Party Shrinks for Q4 Mortgage Revival
MBA still expects originations to start to rise from year-ago levels, but size of gain diminishes as high rates persist.
The Mortgage Bankers Association’s latest forecast released Monday shows the long slide in mortgage production is still expected to reverse with a fourth-quarter gain, but the gain is smaller than in previous monthly forecasts.
MBA’s mortgage and economic forecasts dated Sept. 18 lowered total originations by 5.4% from its Aug. 21 forecast with most of the drop coming from refinances. It now expects total originations in the fourth quarter will be 7.6% higher than a year earlier, instead of the 13.7% gain in its Aug. 21 forecast.
Purchase originations for the fourth quarter were lowered 3.5% to $358 billion.

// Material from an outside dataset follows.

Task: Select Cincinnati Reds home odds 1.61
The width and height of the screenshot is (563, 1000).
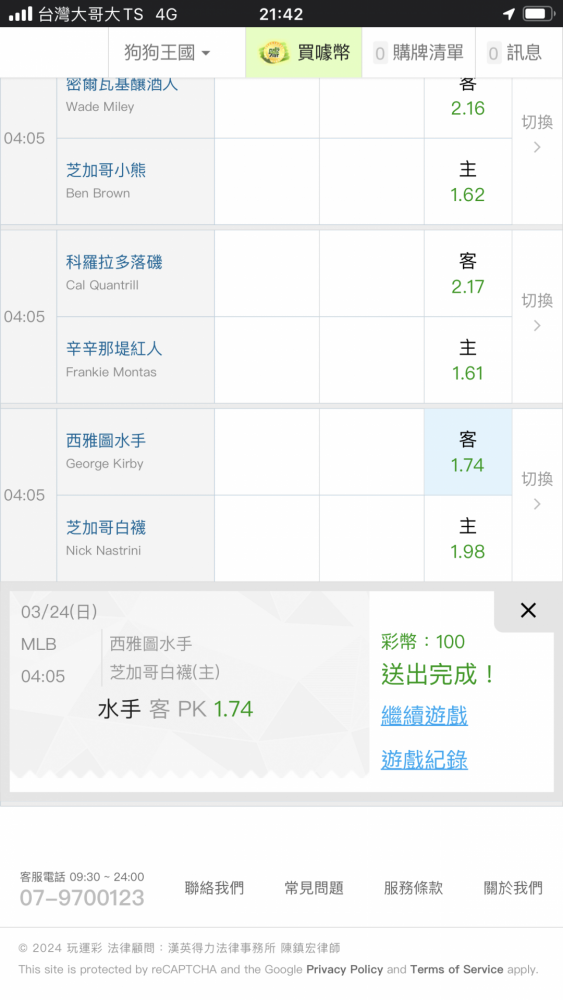Action: point(468,360)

The revised amount is 5% higher than a year earlier.
Refinances for the fourth quarter were revised down 13% to $82 billion. The revised amount is 21% higher than a year earlier.
Other numbers in the report show a continuing of MBA’s pattern of revising as interest rates and inflation are higher than it expected. In the near term, the economy is also continuing to look better than previous forecasts as measured by gross domestic product, while MBA now expects a weaker performance in the second half of 2024.
Those trends have reflected the Fed’s rapid increase in interest rates since early 2022. CUNA and NAFCU economists said last week the Federal Open Market Committee is likely to hold rates at their current level at its next meeting, which ends Wednesday.
MBA had previously expected 30-year fixed-rate mortgages to fall from 6.2% Dec. 31 to 5% by the end of 2024 and 4.6% by the end of 2025. The new forecast doesn’t show mortgage rates falling below 5% within its horizon, which ends December 2025. The Sept. 18 forecast expects interest rates to end this year at 6.3%, next year at 5.4% and 2025 at 5.1%.
Joel Kan, MBA’s deputy chief economist, said Sept. 13 that mortgage applications after seasonal adjustments have fallen from the previous week’s level for seven of the past eight weeks, falling to their lowest level since 1996 for the week ending Sept. 8.
“Last week’s decline was driven by a 5% drop in refinance applications to the weakest reading since January 2023,” Kan said. “The 30-year fixed mortgage rate increased to 7.27% last week and was 40 basis points higher than where it was in late July.”
Purchase applications increased over the week despite the increase in rates, pushed higher by a 2%gain in conventional loans.
“Given how high rates are right now, there continues to be minimal refinance activity and a reduced incentive for homeowners to sell and buy a new home at a higher rate,” Kan said.
The most recent data for credit unions is for the second quarter. NCUA data released Sept. 7 shows credit unions originated $25.7 billion in residential first mortgages in the second quarter, down 53% from a year earlier, while MBA shows originations by all lenders fell 34% to $463 billion.